**Exercise objective:**
Take the entries below and print, exactly, the stretch from the line containing "Open the MENU" through the line containing "You are a computer-use agent. The width", both included.

**Records supplied:**
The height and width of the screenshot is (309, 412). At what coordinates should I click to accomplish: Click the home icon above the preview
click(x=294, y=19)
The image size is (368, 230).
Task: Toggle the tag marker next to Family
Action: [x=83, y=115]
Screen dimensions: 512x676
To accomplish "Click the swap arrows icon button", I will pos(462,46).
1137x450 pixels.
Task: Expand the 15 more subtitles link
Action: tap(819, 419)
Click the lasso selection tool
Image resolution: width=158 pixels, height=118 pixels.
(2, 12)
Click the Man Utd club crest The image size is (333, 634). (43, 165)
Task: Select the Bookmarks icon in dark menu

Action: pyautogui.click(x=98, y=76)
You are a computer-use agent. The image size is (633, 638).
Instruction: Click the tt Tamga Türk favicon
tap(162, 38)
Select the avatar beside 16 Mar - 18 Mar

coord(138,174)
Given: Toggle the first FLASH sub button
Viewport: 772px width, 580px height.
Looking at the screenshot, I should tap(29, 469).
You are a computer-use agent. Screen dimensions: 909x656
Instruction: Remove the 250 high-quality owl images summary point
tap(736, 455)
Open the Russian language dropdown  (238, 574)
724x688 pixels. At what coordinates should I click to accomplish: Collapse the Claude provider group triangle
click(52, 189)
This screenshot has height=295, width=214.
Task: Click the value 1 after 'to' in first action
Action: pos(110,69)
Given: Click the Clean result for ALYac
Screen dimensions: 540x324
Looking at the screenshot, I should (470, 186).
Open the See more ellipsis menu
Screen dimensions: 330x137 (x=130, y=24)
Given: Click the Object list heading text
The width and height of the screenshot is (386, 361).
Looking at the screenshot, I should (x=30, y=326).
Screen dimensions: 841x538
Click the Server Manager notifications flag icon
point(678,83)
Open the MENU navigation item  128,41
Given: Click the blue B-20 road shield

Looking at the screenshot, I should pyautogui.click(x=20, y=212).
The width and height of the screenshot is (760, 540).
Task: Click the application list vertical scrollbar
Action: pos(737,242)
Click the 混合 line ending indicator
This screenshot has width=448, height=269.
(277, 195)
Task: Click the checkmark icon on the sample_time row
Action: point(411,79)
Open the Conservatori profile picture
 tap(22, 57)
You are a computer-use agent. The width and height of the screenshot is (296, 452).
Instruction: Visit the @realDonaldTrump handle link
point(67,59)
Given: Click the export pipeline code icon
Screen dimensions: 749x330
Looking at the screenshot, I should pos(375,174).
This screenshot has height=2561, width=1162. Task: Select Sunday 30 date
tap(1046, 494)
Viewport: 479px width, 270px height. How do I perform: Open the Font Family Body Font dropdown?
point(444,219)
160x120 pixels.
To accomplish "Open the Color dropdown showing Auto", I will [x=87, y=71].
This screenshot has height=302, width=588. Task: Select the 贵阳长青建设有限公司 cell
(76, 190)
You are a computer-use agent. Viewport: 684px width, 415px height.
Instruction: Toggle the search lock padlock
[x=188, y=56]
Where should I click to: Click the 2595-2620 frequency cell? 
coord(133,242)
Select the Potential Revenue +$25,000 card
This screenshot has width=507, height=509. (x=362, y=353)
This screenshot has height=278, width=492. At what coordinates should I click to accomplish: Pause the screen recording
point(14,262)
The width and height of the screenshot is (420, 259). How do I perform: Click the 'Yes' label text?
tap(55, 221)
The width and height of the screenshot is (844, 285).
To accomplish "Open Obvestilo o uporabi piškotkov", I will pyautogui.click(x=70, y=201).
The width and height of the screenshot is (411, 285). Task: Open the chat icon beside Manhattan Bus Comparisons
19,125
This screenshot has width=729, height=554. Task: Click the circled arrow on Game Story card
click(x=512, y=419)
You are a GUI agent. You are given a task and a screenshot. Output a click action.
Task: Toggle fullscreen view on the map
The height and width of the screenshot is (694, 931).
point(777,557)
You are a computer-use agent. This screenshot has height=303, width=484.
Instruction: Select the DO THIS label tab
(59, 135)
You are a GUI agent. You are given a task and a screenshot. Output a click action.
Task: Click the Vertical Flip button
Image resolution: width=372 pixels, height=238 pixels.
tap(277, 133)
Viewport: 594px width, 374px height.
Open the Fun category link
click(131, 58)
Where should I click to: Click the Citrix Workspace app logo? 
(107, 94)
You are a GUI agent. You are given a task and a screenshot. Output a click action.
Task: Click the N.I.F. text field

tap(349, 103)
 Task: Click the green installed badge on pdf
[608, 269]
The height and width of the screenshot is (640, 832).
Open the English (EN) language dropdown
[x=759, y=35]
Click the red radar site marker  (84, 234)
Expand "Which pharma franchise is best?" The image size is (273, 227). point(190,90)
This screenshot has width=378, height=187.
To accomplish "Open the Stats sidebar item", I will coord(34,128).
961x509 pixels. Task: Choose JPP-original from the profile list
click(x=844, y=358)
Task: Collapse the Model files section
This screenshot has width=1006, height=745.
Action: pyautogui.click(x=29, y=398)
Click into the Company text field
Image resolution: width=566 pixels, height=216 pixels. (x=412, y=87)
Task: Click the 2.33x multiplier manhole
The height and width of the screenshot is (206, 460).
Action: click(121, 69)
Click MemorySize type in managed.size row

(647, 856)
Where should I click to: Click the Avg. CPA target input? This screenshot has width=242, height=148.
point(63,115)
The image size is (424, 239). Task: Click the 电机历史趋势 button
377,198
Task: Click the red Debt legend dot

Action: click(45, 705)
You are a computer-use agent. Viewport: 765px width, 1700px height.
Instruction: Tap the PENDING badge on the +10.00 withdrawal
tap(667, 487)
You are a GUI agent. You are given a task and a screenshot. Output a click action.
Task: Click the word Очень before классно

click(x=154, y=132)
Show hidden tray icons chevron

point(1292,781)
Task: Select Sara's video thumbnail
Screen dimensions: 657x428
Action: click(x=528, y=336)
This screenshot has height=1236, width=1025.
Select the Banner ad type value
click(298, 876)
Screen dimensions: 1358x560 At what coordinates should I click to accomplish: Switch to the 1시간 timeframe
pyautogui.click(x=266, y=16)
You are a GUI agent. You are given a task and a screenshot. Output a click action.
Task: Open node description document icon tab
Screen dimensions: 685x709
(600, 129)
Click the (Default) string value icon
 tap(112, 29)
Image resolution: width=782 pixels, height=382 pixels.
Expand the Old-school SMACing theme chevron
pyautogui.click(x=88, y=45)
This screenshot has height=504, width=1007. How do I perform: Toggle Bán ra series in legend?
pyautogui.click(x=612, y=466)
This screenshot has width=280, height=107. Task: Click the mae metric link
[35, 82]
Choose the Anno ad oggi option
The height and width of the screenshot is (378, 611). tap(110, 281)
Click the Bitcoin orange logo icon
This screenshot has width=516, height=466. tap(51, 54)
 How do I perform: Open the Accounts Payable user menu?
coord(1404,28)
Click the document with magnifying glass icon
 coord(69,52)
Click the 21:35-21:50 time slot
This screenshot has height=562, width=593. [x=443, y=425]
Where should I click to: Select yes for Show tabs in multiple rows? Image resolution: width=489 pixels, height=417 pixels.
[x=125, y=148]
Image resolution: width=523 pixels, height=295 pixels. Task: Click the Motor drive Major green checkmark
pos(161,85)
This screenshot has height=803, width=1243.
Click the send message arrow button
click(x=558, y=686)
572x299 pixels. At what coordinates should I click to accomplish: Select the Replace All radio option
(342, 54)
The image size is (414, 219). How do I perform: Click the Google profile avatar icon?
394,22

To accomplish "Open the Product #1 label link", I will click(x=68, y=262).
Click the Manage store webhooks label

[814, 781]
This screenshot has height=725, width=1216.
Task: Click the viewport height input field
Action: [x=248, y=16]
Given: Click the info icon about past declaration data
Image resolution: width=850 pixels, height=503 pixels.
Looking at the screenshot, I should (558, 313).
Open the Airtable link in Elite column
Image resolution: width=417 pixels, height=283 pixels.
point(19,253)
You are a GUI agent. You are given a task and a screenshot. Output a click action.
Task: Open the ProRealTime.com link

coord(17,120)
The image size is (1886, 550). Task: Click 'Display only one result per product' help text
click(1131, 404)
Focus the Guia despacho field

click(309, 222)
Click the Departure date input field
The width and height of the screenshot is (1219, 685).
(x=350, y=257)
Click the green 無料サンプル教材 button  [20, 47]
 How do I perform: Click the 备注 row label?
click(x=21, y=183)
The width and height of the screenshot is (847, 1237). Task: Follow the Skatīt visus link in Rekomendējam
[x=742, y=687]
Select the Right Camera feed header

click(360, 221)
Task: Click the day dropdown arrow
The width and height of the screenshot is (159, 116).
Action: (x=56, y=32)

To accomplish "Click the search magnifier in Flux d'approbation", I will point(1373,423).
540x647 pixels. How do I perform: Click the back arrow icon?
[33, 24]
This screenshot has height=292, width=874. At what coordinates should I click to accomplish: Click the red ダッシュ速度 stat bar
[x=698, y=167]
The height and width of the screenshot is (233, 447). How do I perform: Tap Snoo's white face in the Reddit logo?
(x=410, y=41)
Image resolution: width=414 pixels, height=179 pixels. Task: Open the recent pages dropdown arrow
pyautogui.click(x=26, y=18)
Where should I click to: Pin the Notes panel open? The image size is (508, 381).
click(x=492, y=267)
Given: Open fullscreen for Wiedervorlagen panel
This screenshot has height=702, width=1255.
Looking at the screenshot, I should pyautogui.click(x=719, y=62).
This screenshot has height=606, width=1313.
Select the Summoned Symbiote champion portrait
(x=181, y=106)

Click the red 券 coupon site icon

**Answer box:**
Open the MENU navigation item  128,41
Given: Click the blue B-20 road shield

Looking at the screenshot, I should pyautogui.click(x=20, y=212).
The width and height of the screenshot is (760, 540).
Task: Click the application list vertical scrollbar
Action: pos(737,242)
Click the 混合 line ending indicator
This screenshot has width=448, height=269.
(277, 195)
Task: Click the checkmark icon on the sample_time row
Action: point(411,79)
Open the Conservatori profile picture
 tap(22, 57)
You are a computer-use agent. The width and height of the screenshot is (296, 452).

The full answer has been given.